→ **The task**
Continue the passage on Taxol's research costs and revenues from where it stops, not the data that follows it.

→ **Source text**

***

According to a 2003 report by the U.S. General Accounting Office, NIH spent about $484 million between 1977 and 2002 on research related to Taxol. BMS reported having spent $1 billion developing the drug. Once it hit the market in 1993, Taxol garnered the highest sales figures of any cancer drug in history, with worldwide revenues through 2002 topping $9 billion, partly on the strength of a $1,000-a-dose U.S. price. Primarily through Medicare, the federal government has been a major purchaser of Taxol, spending $687 million on the drug from 1994 through 1999. In comparison, as of 2003, NIH has received $35 million in royalty payments from BMS.
Best Alternative? Or Broken?

***

→ **Raw data**
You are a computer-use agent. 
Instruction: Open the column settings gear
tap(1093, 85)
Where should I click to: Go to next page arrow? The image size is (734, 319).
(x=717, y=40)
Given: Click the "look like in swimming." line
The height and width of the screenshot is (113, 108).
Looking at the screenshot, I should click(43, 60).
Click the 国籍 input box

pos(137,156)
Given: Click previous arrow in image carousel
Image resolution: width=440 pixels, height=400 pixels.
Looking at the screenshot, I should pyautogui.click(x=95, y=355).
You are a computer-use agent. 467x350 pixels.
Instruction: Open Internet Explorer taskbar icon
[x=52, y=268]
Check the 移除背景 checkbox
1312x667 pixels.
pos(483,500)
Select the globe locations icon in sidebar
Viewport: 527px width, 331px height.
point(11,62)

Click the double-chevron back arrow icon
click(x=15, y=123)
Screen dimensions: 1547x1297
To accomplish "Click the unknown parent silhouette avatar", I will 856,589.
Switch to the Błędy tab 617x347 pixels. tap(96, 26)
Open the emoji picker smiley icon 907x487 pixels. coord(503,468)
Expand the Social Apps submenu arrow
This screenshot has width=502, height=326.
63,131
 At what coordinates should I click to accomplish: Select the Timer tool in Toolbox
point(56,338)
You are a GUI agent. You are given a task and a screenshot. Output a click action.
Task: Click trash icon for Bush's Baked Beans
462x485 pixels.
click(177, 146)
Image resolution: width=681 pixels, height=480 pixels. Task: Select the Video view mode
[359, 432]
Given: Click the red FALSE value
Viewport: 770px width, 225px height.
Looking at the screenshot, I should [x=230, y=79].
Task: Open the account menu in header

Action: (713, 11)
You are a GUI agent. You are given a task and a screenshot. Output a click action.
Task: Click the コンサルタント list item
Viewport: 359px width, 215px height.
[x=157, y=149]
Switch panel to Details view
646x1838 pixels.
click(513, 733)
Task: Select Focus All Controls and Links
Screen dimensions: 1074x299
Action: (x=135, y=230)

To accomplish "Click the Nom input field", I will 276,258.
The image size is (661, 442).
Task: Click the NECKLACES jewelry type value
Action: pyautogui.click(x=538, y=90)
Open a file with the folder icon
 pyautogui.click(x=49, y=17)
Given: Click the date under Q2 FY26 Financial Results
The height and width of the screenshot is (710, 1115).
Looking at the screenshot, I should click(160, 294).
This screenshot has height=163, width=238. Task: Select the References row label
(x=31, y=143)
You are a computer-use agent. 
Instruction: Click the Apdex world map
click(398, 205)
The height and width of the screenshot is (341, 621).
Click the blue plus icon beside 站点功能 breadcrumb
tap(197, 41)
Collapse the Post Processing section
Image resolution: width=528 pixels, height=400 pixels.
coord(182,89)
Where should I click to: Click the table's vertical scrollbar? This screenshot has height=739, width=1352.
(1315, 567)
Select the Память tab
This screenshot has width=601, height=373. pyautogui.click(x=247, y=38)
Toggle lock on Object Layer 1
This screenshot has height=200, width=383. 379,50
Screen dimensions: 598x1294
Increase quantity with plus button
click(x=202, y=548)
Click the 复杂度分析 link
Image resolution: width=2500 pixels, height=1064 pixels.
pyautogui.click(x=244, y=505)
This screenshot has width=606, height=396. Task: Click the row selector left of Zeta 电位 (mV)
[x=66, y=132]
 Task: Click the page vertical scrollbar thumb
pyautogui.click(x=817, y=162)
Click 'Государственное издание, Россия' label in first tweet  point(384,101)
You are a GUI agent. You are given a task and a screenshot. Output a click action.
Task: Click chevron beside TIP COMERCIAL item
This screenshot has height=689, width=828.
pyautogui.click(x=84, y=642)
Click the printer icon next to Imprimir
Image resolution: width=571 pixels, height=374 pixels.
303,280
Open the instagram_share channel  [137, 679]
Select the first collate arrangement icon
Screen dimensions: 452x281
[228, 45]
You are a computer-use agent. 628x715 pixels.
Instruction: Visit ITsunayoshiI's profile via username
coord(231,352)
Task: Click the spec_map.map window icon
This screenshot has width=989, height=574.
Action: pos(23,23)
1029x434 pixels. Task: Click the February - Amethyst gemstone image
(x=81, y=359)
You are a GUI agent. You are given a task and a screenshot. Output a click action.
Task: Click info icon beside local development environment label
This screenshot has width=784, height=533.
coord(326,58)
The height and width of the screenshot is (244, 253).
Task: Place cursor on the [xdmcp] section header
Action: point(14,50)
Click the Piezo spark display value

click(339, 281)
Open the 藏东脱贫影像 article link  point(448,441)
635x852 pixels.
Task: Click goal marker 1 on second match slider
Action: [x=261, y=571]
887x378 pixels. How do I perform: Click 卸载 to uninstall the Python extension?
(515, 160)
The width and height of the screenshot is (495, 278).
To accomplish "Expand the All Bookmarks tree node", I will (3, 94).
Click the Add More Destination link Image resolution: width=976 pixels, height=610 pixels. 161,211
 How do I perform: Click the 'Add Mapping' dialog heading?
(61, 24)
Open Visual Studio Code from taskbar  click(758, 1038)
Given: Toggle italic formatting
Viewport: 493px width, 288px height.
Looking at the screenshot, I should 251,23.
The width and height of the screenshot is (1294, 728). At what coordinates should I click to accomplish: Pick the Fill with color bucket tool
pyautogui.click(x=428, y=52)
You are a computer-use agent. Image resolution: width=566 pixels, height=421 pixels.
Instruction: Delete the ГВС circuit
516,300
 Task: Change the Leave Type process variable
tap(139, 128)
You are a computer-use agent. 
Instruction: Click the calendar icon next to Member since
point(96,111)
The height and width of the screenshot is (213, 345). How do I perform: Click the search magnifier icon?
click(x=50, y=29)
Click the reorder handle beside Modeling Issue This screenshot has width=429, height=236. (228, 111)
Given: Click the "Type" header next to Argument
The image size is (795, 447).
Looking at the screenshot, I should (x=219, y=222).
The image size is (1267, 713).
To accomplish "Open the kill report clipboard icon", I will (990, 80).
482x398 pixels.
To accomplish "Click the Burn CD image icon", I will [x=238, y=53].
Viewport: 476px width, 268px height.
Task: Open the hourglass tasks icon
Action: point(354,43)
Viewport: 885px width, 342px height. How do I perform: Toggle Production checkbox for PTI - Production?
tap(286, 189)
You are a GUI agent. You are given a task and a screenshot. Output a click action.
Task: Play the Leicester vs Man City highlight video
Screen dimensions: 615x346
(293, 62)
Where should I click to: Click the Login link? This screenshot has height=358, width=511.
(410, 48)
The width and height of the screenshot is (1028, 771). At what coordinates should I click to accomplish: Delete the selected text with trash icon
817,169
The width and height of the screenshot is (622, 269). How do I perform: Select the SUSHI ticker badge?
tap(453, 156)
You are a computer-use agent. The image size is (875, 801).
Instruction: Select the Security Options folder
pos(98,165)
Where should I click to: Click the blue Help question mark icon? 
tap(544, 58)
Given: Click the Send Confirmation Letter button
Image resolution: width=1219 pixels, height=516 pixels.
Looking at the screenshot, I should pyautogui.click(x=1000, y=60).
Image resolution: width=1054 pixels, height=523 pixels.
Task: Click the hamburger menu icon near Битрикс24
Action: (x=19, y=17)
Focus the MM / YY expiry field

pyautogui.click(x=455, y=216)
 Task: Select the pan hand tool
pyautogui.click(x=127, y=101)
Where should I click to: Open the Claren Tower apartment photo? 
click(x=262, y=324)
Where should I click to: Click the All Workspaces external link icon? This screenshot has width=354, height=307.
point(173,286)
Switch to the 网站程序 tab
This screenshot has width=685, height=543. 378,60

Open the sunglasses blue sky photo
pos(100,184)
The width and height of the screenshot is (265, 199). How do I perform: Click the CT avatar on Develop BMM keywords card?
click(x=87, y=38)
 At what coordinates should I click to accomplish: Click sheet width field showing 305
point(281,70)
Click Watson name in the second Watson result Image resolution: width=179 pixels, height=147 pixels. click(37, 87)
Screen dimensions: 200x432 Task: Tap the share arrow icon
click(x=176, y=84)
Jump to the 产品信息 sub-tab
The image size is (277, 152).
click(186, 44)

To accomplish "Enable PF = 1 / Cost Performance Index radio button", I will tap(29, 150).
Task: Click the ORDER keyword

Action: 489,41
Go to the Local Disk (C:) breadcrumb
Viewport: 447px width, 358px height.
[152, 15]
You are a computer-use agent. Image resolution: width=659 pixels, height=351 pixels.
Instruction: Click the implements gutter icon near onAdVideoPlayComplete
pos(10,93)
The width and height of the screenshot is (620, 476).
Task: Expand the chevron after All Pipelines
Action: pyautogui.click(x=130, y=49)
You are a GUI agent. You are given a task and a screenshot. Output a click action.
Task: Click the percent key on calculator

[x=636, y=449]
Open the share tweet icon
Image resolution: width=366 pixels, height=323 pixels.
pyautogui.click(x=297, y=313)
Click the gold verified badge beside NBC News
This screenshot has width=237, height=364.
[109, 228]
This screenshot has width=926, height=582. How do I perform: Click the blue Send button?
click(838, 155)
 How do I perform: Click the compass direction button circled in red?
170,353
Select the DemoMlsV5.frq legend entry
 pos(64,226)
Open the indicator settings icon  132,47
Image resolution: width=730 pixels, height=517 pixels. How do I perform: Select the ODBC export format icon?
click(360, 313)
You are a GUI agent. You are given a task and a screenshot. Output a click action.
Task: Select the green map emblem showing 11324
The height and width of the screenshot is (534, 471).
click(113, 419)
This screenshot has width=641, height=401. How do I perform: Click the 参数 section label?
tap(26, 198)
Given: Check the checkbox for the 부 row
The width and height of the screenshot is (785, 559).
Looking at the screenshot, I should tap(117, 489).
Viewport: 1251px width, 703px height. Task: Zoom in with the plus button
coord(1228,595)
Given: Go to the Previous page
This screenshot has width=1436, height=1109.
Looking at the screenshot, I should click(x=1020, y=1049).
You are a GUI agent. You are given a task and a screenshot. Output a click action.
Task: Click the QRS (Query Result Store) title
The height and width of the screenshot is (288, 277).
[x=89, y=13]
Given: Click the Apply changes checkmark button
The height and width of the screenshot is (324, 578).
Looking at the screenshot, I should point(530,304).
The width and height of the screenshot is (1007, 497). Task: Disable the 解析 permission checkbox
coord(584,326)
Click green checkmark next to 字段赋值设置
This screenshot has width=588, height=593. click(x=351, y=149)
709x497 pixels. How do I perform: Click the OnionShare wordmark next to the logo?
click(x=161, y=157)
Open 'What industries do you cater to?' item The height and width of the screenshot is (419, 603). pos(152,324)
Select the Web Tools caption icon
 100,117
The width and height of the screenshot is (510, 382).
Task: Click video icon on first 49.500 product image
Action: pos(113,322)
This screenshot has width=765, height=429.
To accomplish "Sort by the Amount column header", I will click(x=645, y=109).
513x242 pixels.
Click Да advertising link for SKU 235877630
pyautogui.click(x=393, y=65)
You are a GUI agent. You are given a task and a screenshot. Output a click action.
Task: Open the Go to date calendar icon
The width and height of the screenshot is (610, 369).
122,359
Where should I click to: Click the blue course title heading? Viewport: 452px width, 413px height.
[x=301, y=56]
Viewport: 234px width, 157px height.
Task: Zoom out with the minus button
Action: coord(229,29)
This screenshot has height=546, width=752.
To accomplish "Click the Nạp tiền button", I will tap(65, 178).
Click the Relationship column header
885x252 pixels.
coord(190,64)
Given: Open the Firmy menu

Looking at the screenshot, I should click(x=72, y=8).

***

→ **Answer below**
The argument for this R&D support system goes that without the fabulous "upside" potential of sales under patent, no company would take the enormous risks required to bring a drug like Avastin to market. Neither would companies engage in collaborations with government if that meant limits on prices. "It has consistently been shown that the ability to capitalize on invention is a tenet of innovation," says Caroline Loew, Ph.D., PhRMA senior vice president for scientific and regulatory affairs. If drugs are unaffordable to some, this argument suggests, that is a problem that should be addressed through more and better insurance coverage and charitable programs to assist the indigent. American pharmaceutical companies say they're doing their part by handing out free prescriptions—28 million last year in the United States—to poor patients.
On the other hand, some in Congress and in policy circles are convinced the system is indeed broken, and that its fundamental mistake is to use high, patent-protected prices as the reward for and principle stimulus of R&D. Supporting R&D with high prices at the pharmacy, say these critics, not only rations drugs according to ability to pay but encourages companies to
* spend huge sums on marketing the most lucrative patented products.
* develop patentable but therapeutically unimportant variations on existing products.
* protect product portfolios by keeping research, especially unfavorable results, secret.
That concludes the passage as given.